Sottoposta a maltrattamenti nel passato aveva denunciato e lasciato il marito. Dal 2022 però aveva ricominciato a vederlo e frequentarlo, anche se non aveva ripreso la convivenza.
In questo periodo, in diverse occasioni e in modo reiterato, ha subito offese, minacce e violenze dal marito che le intimava di ritirare la denuncia che la donna aveva presentato in passato. Maltrattamenti fisici e psicologici quelli compiuti dall’uomo nei confronti della compagna a seguito dei quali, al termine delle indagini, i carabinieri in forza alla stazione di Reggiolo, a cui la donna ha raccontato le nuove vessazioni, hanno denunciato alla procura di Reggio Emilia, diretta dal procuratore Calogero Gaetano Paci, un trentaquattrenne residente a Reggiolo, con l’accusa di maltrattamenti in famiglia e lesioni personale aggravate.
La procura della Repubblica ha richiesto e ottenuto dal gip l’applicazione della misura cautelare del divieto di avvicinamento, prescrivendo all’uomo di non avvicinarsi all’abitazione della donna e ai luoghi da lei frequentati e di non comunicare con qualsiasi mezzo e in qualsiasi modo con la persona offesa.

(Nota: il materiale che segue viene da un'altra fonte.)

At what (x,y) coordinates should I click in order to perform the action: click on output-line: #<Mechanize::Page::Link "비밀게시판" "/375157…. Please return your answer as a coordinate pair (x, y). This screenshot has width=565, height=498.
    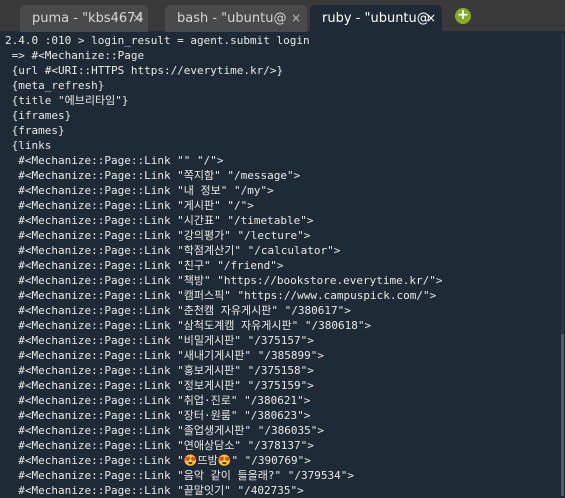
    Looking at the image, I should click on (160, 340).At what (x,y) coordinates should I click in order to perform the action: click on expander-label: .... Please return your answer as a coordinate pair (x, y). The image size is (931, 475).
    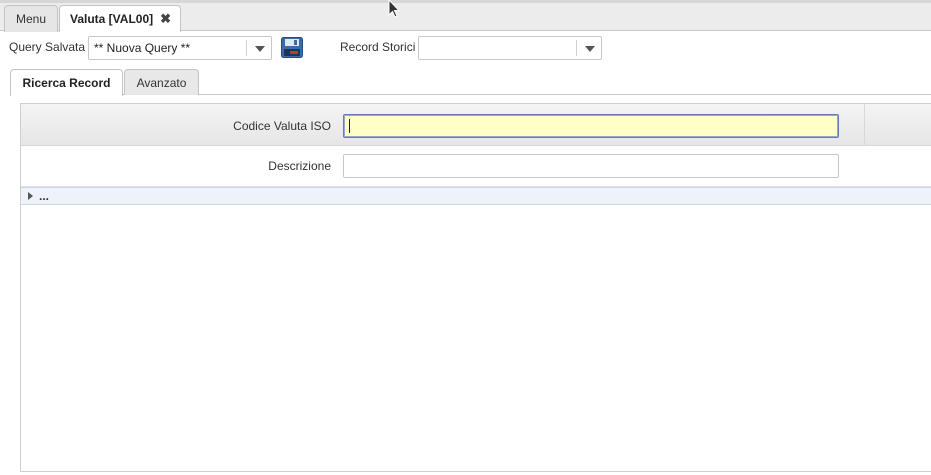
    Looking at the image, I should click on (44, 196).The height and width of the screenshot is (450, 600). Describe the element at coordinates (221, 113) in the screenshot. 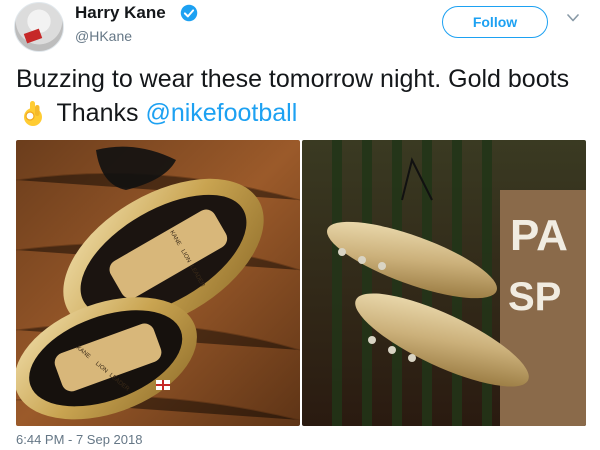

I see `mention-link: @nikefootball` at that location. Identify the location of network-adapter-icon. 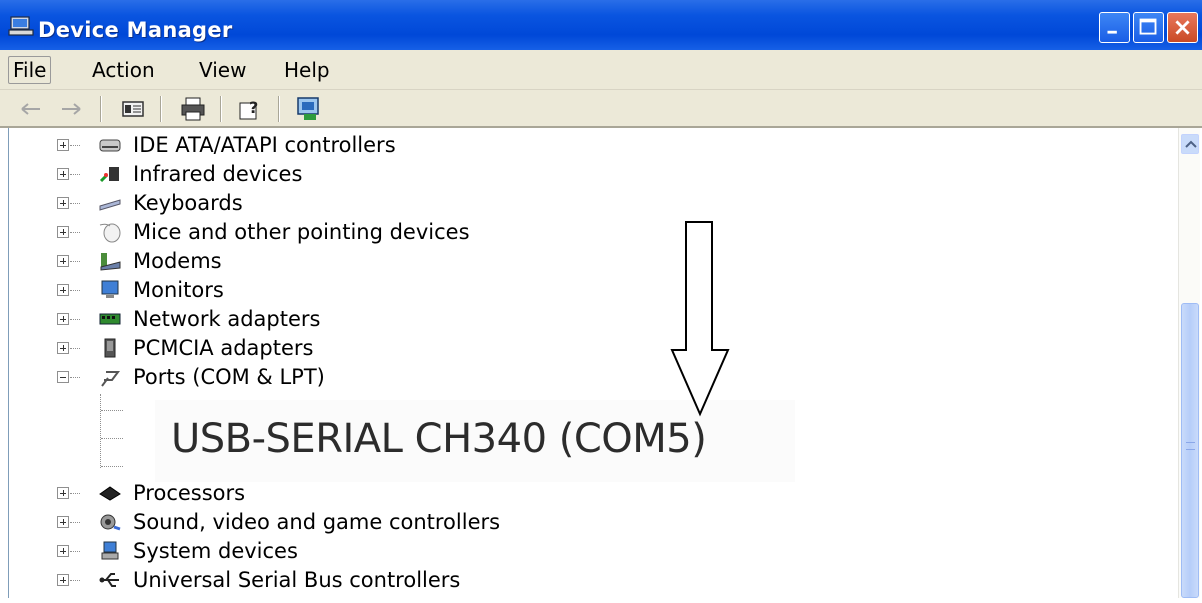
(110, 319).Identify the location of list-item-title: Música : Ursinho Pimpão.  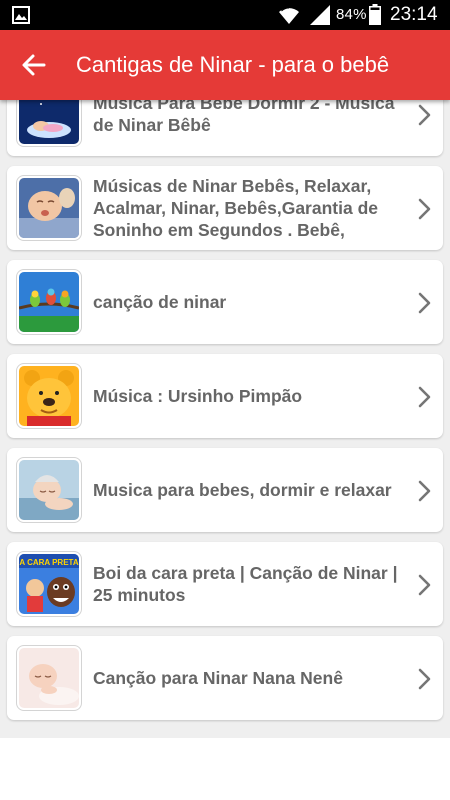
(198, 396).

Dalle indagini è emerso come l’uomo, dopo aver riallacciato i rapporti con la moglie, la maltrattasse, intimandole di ritirare la denuncia che aveva presentato nei suoi confronti. E quando la compagna rispondeva di no, allora il 34enne la picchiava con schiaffi al volto e pugni in tutte le parti del corpo, l’afferrava per la gola fino a farle mancare il respiro, le tirava i capelli. In un’occasione ha minacciato di gettarla nel fiume per poi afferrarla per i capelli facendole sbattere la testa sul volante dell’auto. L’ultimo episodio, che ha visto l’intervento dei carabinieri e il collocamento in una struttura protetta per la donna, è avvenuto il 26 marzo, con l’uomo che sempre con l’idea di farle ritirare la denuncia l’ha colpita con un bastone, minacciando di ucciderla per poi prenderla a schiaffi e pugni sino ad afferrarla alla gola seppure fosse in gravidanza.